Twitter, still basking in the luxury of being a private company, stirred up news this week with rumors about its discussions with Hollywood producers about an in-stream video option.  This theoretically would place short films in the Tweet stream and would allow companies to buy advertising within the films.  While standard interruptive advertising within a film is not native, this would open up numerous video advertising possibilities that could uniquely integrate promoted Twitter hashtags, accounts and trends. 

In other news, FourSquare launched a new native ad product and BuzzFeed released an internal memo from their CEO that discussed the company’s strategy and vision. Lots to catch up on, get going:

TechCrunch – Facebook’s “Sponsored Stories” Ads On $1 Million Daily Run-Rate, Half From Mobile

 While investors are concerned about Facebook, their advertising strategy does not seem to be the problem.  With the ability to show ads to 543 million monthly users via Sponsored Stories, the potential for increased revenue is extremely high.  In fact, CPM grew by more than 20% overall due to the new Sponsored Story format.  It will be interesting to see how additional targeting and contextualization will fit into Facebook’s overall ad model over the coming quarter and year.

 The New York TimesFacebook Efforts on Advertising Face a Day of Judgment

Leading up to Facebook’s Q2 earnings, the New York Times discussed Facebook’s ad strategy and talked about their recent hiring of Gokul Rajaram.  Rajaram, as some of you may know, ran Google’s AdSense engine.  He brings with him a sophisticated understanding of native.  As he recently stated, ““You would much rather hear a message from your friend than hear a message from a brand.”

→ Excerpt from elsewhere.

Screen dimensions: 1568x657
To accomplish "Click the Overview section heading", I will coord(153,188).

AdWeek – Well, Actually, It Turns Out Twitter Ads Beat Facebook

When a study last week showed that Facebook mobile ads badly outperformed Twitter ads, it raised eyebrows.  Spurred by a flurry of questions around the study, the firm reassessed their results and confirmed that the original results only took Promoted Accounts into account, not Promoted Tweets.  When the firm looked again, they found that for Promoted Tweets in stream, the CTR was close to 3 percent, which is higher than Facebook’s Sponsored Stories.  Regardless of which company has higher rates of engagement, the most interesting takeaway is something we probably already knew: in-feed ads produce better results than banners or those outside of the main news feed.

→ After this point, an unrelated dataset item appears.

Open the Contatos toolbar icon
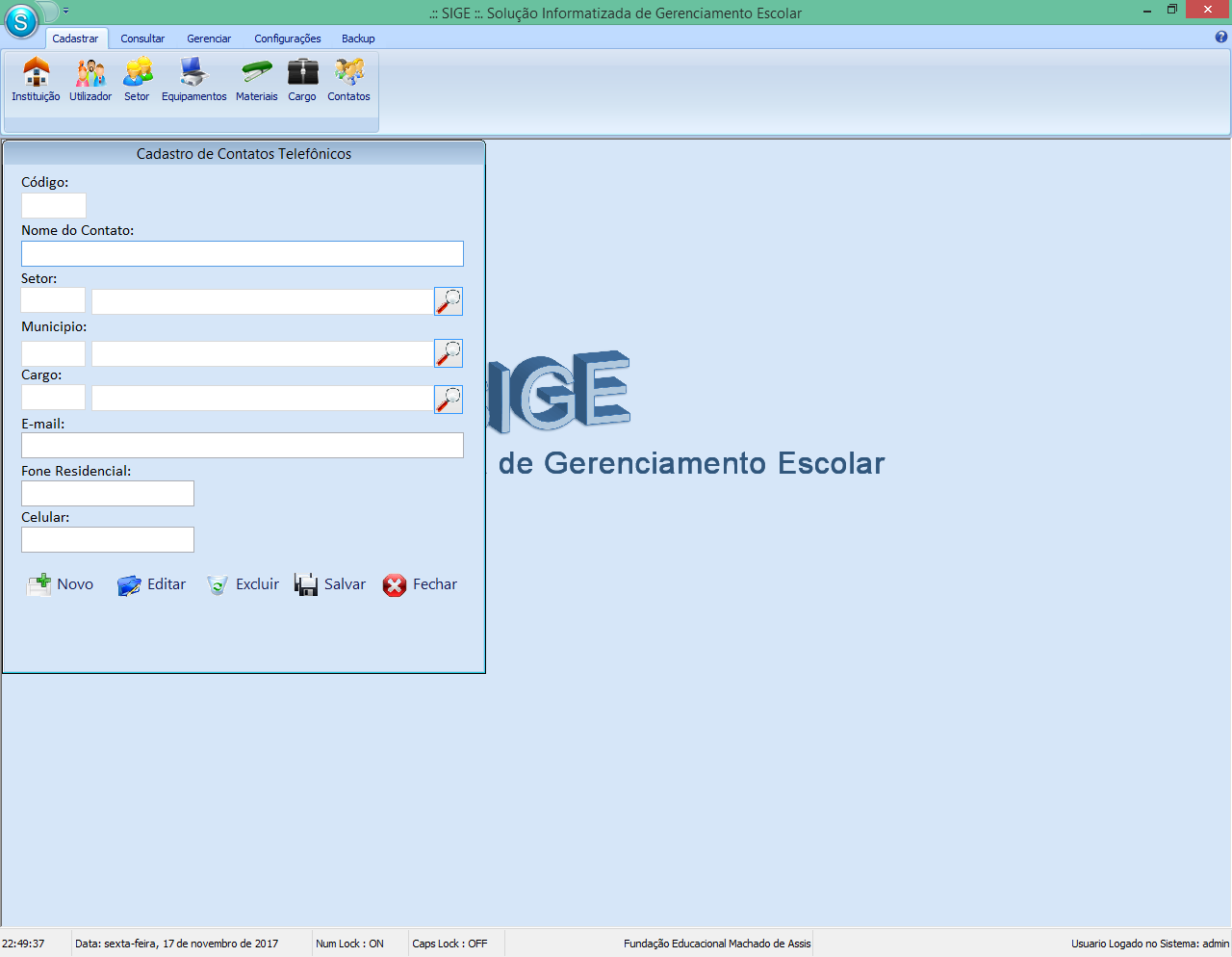This screenshot has height=957, width=1232. pos(347,79)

Forbes – Foursquare Launches First Revenue Product: Promoted Updates

Foursquare has been focused on finding a successful monetization strategy for a while now. Finally, they seem to be on to something (guess what, it’s native). Their new Promoted Updates, which contextually promotes businesses to people who are looking for places nearby, has the potential to impact for both small businesses and larger chains. While their Local Updates only targeted people who checked-in at similar locations, this new strategy appears in the “Explore” tab, where users go to find locations close to them.  The ability to target people when they are in the act of searching is extremely important and gets to the heart of what native is: choice-based interaction.

Engadget – Twitter rumored to be pitching in-feed video shows to studios

One of the most interesting rumors out there is that Twitter is pitching in-feed video shows to Hollywood movie and TV studios.  The fact that they are talking to these types of individuals shows that they are focused on content, not ads. While there is talk that this content would have ads running throughout it (not native, since the user is being interrupted), the ability to embed video into Twitter could lead to eventual video sharing, which brands could leverage in order to share content.  That would be a huge step, albeit one that brings up new questions about Twitter’s overall business strategy.

Gigaom – What the mainstream media could learn from BuzzFeed

BuzzFeed, along with Digg and Reddit, has helped shepherd in a new era of content discovery. Not only has BuzzFeed discovered a successful way to package and share content, but they have also embraced a completely native ad strategy. This article discusses some of the practices that BuzzFeed does so well; one of them being advertising.